Mean field theory of the glass transition, jamming and amorphous packings of hard spheres
Divulgative papers: 31, 86
Review paper: 40, 91
A detailed description of my work in this field can be found here.
See also my talk Jamming and hard sphere glasses.Hard spheres are ubiquitous in condensed matter: they have been used as models for liquids, crystals, colloidal systems, granular systems, and powders. Packings of hard spheres are of even wider interest, as they are related to important problems in information theory, such as digitalization of signals, error correcting codes, and optimization problems. In three dimensions the densest packing of identical hard spheres has been proven to be the FCC lattice, and it is conjectured that the closest packing is ordered (a regular lattice, e.g, a crystal) in low enough dimension. Still, amorphous packings have attracted a lot of interest, because for polydisperse colloids and granular materials the crystalline state is not obtained in experiments for kinetic reasons.

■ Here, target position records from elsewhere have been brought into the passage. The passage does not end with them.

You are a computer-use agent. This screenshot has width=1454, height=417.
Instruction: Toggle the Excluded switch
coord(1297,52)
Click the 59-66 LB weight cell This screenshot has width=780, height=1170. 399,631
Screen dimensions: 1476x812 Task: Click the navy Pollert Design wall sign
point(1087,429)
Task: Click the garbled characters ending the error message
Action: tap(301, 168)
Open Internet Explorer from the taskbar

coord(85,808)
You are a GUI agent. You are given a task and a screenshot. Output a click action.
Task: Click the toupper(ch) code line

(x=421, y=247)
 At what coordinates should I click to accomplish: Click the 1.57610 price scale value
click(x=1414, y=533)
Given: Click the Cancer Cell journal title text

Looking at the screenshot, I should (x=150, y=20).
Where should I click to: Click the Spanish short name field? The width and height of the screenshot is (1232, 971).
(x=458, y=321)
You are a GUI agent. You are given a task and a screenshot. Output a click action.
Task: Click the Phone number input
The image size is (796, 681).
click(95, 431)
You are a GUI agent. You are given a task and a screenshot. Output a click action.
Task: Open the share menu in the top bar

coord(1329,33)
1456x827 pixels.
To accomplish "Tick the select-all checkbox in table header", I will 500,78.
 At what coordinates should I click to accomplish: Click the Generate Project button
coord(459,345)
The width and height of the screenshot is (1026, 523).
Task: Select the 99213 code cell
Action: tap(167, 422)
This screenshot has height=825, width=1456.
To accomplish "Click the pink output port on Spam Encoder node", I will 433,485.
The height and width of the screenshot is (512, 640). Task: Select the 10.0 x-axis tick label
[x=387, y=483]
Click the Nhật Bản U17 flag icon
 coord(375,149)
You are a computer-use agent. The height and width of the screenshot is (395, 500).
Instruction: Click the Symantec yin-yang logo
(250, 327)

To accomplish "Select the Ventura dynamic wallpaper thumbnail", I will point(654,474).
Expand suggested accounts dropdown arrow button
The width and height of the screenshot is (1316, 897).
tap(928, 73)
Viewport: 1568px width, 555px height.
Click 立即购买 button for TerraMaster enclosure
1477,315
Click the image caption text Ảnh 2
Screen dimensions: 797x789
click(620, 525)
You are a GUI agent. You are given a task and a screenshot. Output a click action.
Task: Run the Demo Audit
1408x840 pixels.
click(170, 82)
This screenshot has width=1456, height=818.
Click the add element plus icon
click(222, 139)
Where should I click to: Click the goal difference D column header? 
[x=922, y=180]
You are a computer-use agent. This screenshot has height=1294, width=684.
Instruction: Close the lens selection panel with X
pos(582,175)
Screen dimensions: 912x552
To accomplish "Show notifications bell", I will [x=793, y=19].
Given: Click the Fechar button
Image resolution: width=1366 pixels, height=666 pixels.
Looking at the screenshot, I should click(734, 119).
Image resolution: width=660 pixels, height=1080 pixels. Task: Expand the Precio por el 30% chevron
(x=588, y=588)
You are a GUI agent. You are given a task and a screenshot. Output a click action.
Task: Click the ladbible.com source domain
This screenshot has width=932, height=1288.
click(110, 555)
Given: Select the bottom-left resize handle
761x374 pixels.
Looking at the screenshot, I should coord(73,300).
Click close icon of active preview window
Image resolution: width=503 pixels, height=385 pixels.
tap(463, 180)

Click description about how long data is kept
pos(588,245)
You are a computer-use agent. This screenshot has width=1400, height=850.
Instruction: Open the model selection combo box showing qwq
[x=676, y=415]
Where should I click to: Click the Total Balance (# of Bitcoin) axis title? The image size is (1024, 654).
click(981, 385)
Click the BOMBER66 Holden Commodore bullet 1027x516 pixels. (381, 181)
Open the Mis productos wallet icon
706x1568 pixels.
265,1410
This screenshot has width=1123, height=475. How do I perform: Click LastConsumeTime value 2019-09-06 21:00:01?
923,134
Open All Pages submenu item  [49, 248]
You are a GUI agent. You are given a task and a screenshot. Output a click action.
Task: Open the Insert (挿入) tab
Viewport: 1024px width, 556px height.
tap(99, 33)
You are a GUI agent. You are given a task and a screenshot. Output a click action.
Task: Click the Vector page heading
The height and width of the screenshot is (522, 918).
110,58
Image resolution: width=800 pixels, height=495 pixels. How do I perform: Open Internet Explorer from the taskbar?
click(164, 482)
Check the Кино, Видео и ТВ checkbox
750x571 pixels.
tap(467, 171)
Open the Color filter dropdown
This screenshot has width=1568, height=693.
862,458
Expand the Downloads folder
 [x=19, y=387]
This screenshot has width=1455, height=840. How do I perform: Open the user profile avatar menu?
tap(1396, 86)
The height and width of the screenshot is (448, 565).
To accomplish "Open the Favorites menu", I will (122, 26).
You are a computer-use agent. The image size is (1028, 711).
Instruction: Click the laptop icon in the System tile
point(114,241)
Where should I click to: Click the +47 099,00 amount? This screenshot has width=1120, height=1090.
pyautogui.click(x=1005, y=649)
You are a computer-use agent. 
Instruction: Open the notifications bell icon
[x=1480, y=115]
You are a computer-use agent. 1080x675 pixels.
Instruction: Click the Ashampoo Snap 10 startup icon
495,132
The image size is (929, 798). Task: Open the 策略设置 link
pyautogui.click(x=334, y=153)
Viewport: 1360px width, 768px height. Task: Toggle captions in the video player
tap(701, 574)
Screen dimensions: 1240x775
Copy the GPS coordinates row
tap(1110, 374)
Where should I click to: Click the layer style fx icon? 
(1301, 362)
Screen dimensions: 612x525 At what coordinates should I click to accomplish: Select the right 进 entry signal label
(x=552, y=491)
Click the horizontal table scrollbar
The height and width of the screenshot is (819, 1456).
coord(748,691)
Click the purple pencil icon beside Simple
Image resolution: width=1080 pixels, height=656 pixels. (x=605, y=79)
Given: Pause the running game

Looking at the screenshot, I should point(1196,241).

We constructed in papers [14, 17] a theory of amorphous packings, and more generally glassy states, of hard spheres that is based on the replica method: this theory gives predictions on the structure and thermodynamics of these states. In dimensions between two and six these predictions can be successfully compared with numerical simulations [14, 24]. In paper [17] we also discussed the limit of large dimension where an exact solution is possible. Applications to hard spheres on the hypercube are discussed in [19] and the theory is extended to binary mixtures in [37] and to soft spheres in [47]. In the review paper [40] we improved the discussion of the large dimension limit and we obtained new results on the correlation function and the contact force distribution in three dimensions. We also tried to clarify the main assumptions that are beyond our theory and in particular the relation between our static computation and the dynamical procedures used to construct amorphous packings. In paper [29] we compared mean field theory with a collection of available experimental data.